Lemdiklat: Merekrut Polisi Juga Butuh Ilmu Marketing

Sosialisasi oleh Lemdiklat Polri

Dunia pemasaran kian dekat dengan berbagai aktivitas sebuah organisasi. Hal ini tidak luput dari aktivitas rekrutmen atau pencarian anggota polisi baru di Tanah Air yang dilakukan oleh Lembaga Pendidikan dan Pelatihan (Lemdiklat) Polri.

Lemdiklat melihat bahwa setiap tahunnya kebutuhan anggota baru kepolisian di setiap bagiannya itu ada. Karena ada anggota yang pensiun dan lembaga butuh regenerasi. Meski minat masyarakat untuk menjadi polisi juga besar, sosialisasi tetap masih harus dilakukan.

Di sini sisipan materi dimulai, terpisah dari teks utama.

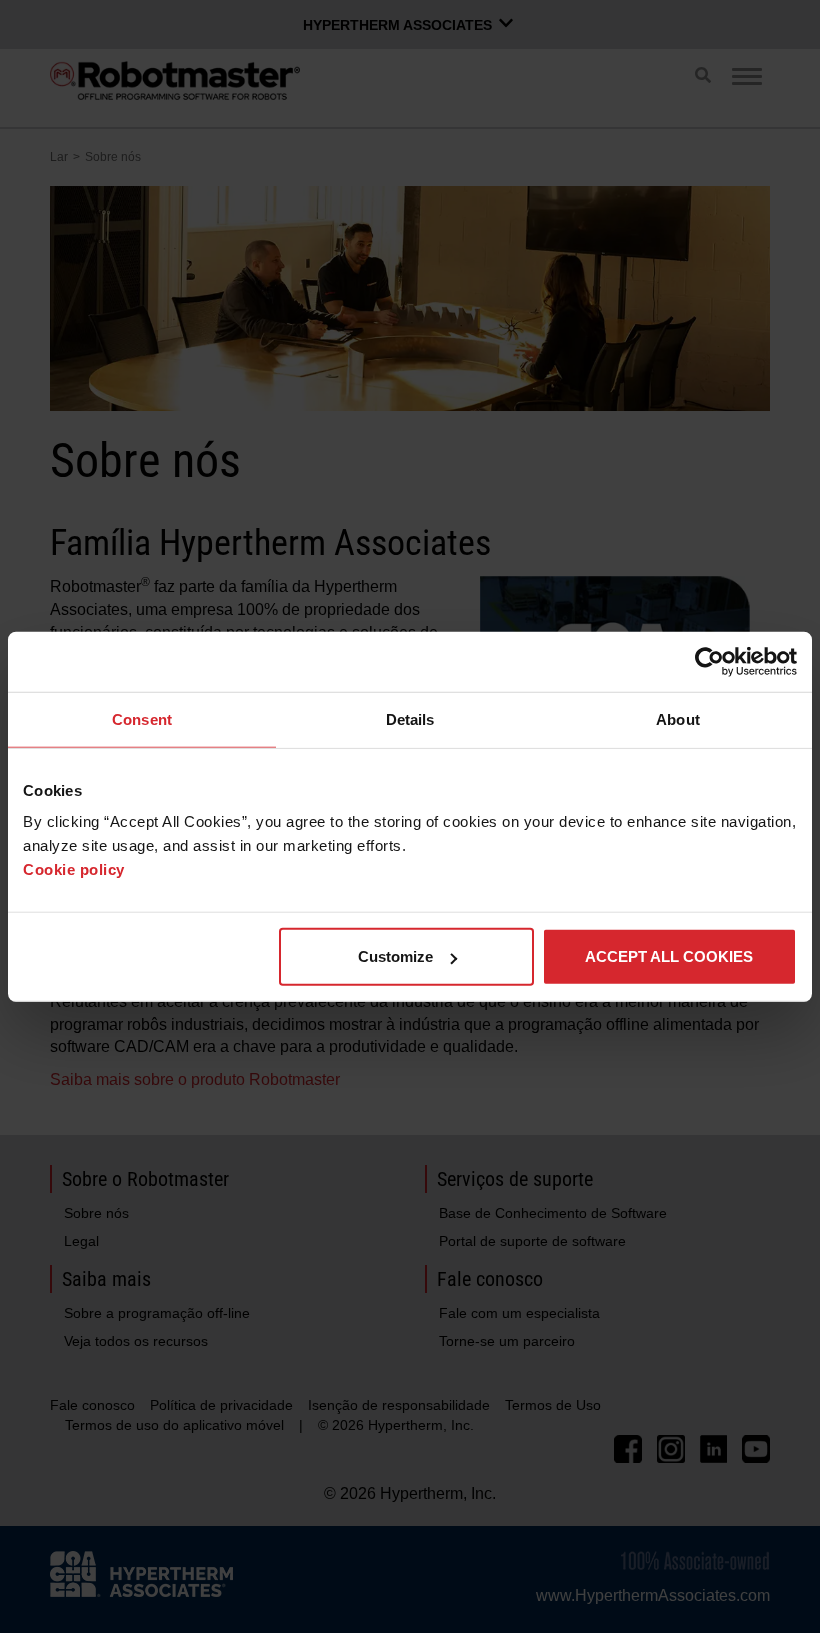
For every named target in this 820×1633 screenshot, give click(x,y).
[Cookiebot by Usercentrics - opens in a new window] (709, 661)
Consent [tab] (142, 718)
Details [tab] (410, 718)
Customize (395, 956)
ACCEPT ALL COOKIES (669, 956)
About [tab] (678, 718)
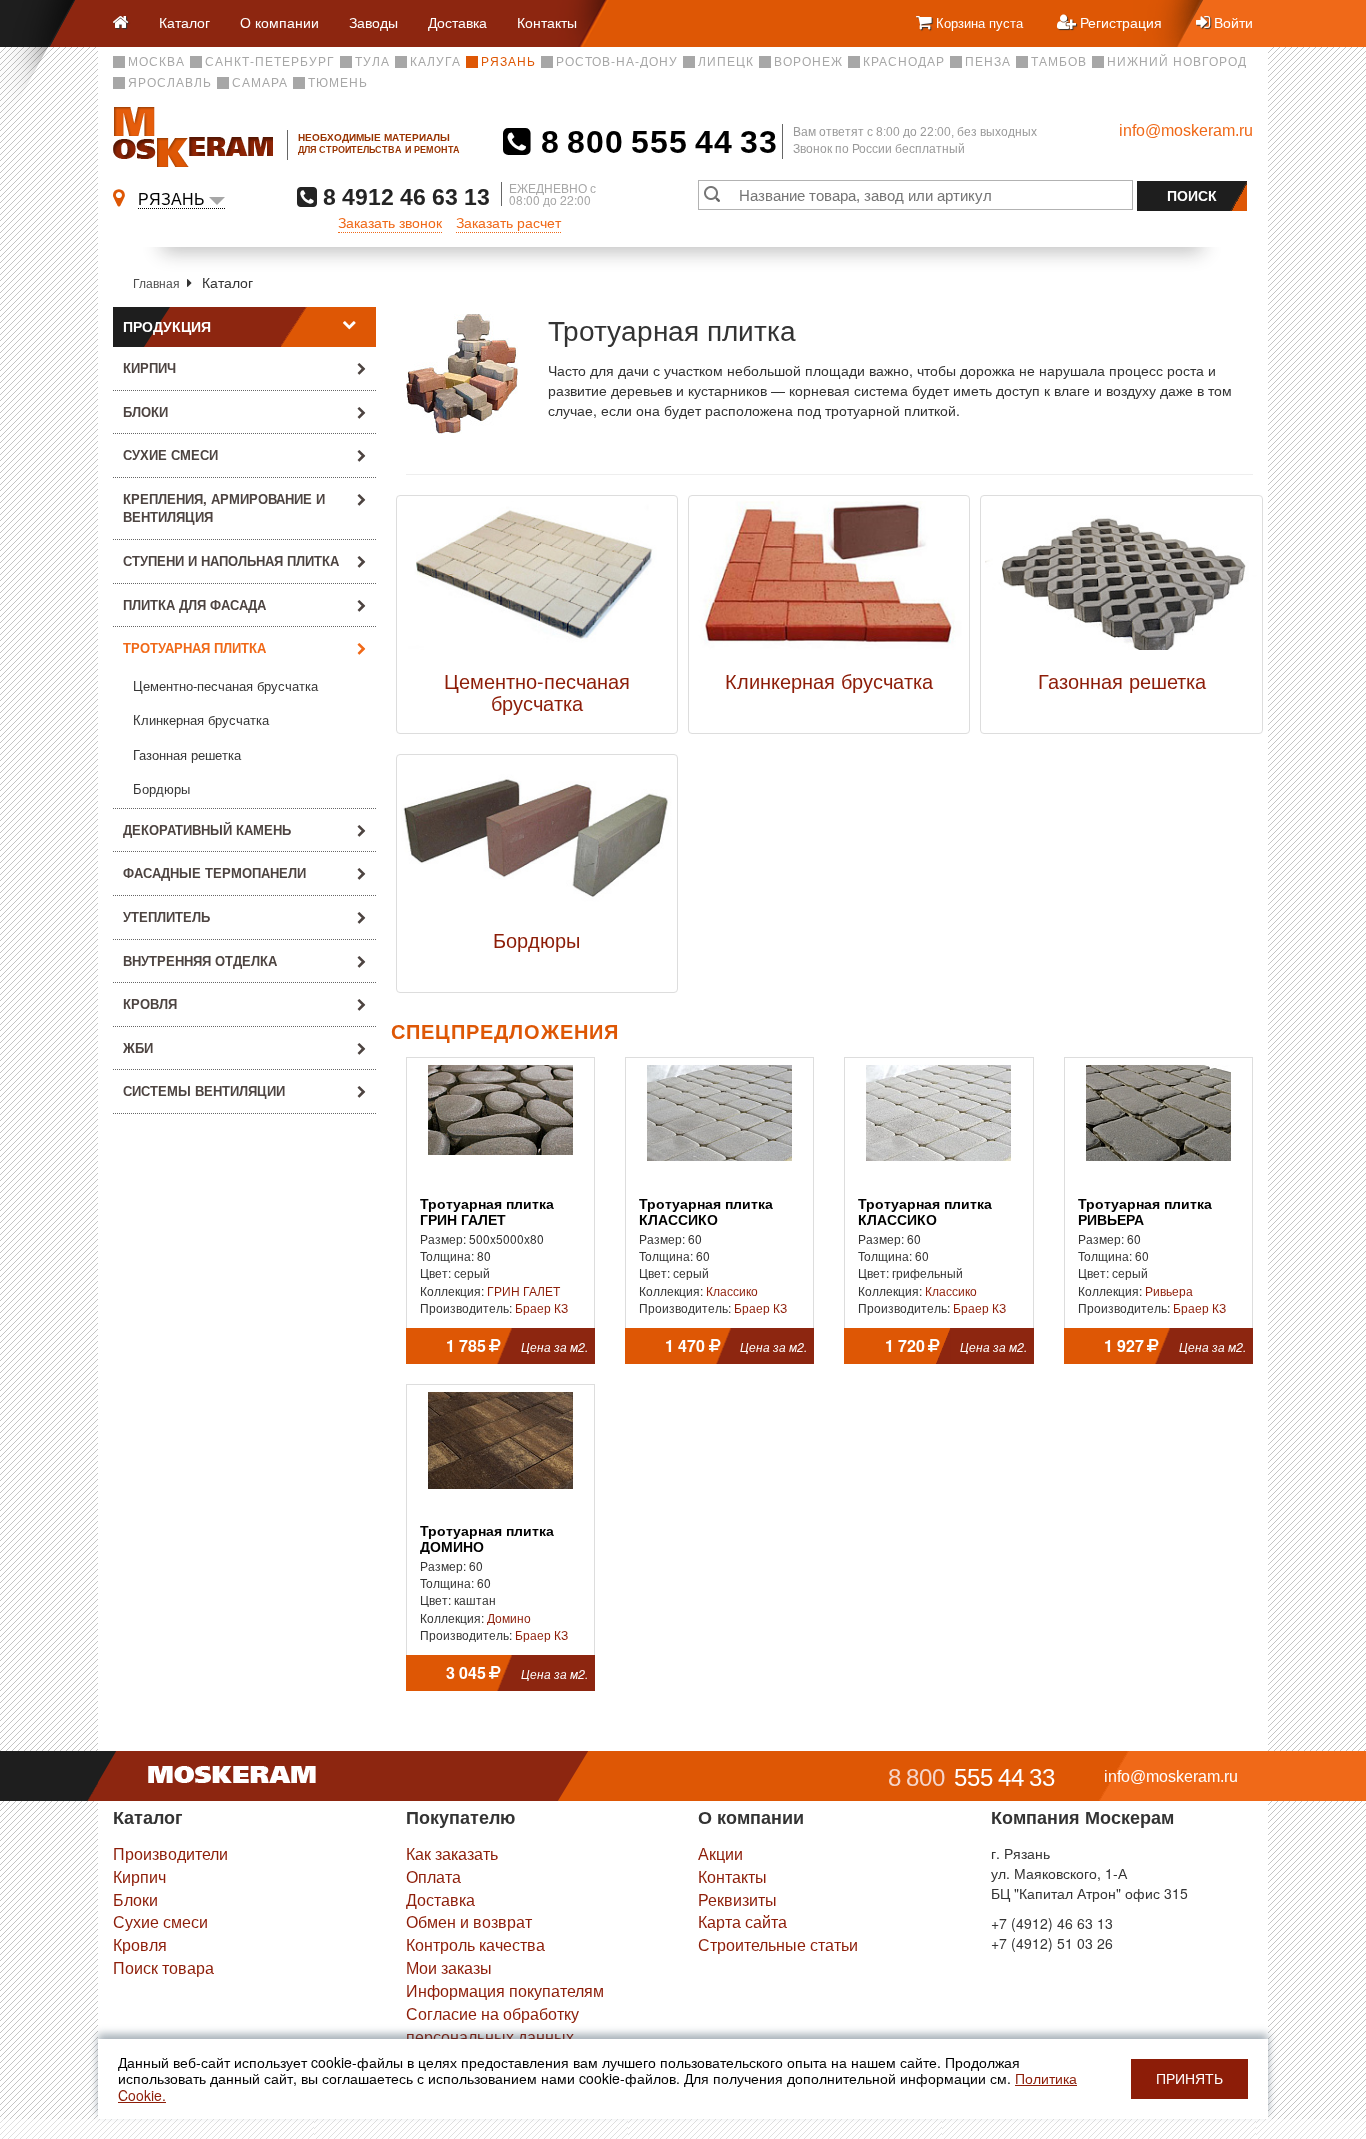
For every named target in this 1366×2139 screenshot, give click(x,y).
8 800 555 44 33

“Dalam merekrut kami kerap melakukan berbagai aktivitas komunikasi. Salah satunya melalui sebuah pameran Indonesia International Education dan Training Expo (IIETE). Tujuannya agar masyarakat semakin mengenal lembaga ini dan tahu bahwa setiap perekrutan anggota polisi itu gratis,” ujar Kombes Mujiyono, Ketua Penyelenggara Pameran Lemdiklat beberapa waktu lalu di JCC, Senayan, Jakarta.

Selain pameran, kanal komunikasi seperti media promosi luar ruang, media sosial, dan online rekrutmen juga diterapkan oleh lembaga ini. Pada pameran tersebut, juga diperkenalkan aplikasi Layanan dan Bantuan Polisi yang diberi nama PolisiKu.

Aplikasi ini memiliki 2 fitur utama yaitu mencari pos polisi terdekat dari posisi pengguna, jam pelayanan pos, syarat dan ketentuan pelayanan, serta nomor telepon pos dan langsung bisa menelepon dengan cara menekan tombol pada aplikasi tersebut.

Kategori bantuan dalam aplikasi tersebut di antaranya adalah bantuan keadaan darurat, Pelayanan SIM, BPKB, STNK dan SKCK, laporan kehilangan, laporan penyalahgunaan narkoba/miras, serta dua layanan lainnya yang tidak dibawahi Polri yaitu Unit Gawat Darurat dan Pemadam Kebakaran.